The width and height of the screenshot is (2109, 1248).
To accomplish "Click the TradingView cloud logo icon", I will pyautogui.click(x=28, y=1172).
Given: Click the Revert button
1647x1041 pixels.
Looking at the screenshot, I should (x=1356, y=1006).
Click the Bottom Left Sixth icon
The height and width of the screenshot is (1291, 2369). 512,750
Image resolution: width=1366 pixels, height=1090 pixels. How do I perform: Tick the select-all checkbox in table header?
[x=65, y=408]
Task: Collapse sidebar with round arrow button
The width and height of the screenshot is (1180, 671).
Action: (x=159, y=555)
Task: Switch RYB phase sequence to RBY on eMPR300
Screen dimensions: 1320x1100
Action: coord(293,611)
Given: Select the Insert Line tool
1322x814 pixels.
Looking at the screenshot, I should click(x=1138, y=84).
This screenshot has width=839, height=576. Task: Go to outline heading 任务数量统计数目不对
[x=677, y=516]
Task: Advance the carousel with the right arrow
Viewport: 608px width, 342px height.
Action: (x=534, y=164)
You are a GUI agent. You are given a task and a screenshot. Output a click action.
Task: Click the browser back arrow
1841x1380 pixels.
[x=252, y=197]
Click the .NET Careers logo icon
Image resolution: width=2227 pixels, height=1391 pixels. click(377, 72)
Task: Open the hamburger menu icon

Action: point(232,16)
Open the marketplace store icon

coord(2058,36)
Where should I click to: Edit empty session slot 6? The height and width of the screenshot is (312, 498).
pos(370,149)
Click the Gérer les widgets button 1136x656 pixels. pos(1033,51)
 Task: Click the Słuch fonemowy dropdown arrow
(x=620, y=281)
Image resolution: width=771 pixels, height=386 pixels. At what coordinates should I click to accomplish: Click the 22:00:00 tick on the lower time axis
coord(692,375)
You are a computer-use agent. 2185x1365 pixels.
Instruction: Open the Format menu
__________
Exercise => Every single line of the data above must be set down again exactly.

Exercise result =>
The width and height of the screenshot is (2109, 1248).
To accomplish "Click the TradingView cloud logo icon", I will pyautogui.click(x=28, y=1172).
Given: Click the Revert button
1647x1041 pixels.
Looking at the screenshot, I should (x=1356, y=1006).
Click the Bottom Left Sixth icon
The height and width of the screenshot is (1291, 2369). 512,750
Image resolution: width=1366 pixels, height=1090 pixels. How do I perform: Tick the select-all checkbox in table header?
[x=65, y=408]
Task: Collapse sidebar with round arrow button
The width and height of the screenshot is (1180, 671).
Action: (x=159, y=555)
Task: Switch RYB phase sequence to RBY on eMPR300
Screen dimensions: 1320x1100
Action: coord(293,611)
Given: Select the Insert Line tool
1322x814 pixels.
Looking at the screenshot, I should click(x=1138, y=84).
This screenshot has width=839, height=576. Task: Go to outline heading 任务数量统计数目不对
[x=677, y=516]
Task: Advance the carousel with the right arrow
Viewport: 608px width, 342px height.
Action: (x=534, y=164)
You are a GUI agent. You are given a task and a screenshot. Output a click action.
Task: Click the browser back arrow
1841x1380 pixels.
[x=252, y=197]
Click the .NET Careers logo icon
Image resolution: width=2227 pixels, height=1391 pixels. click(377, 72)
Task: Open the hamburger menu icon

Action: point(232,16)
Open the marketplace store icon

coord(2058,36)
Where should I click to: Edit empty session slot 6? The height and width of the screenshot is (312, 498).
pos(370,149)
Click the Gérer les widgets button 1136x656 pixels. pos(1033,51)
 Task: Click the Słuch fonemowy dropdown arrow
(x=620, y=281)
Image resolution: width=771 pixels, height=386 pixels. At what coordinates should I click to accomplish: Click the 22:00:00 tick on the lower time axis
coord(692,375)
You are a computer-use agent. 2185x1365 pixels.
Instruction: Open the Format menu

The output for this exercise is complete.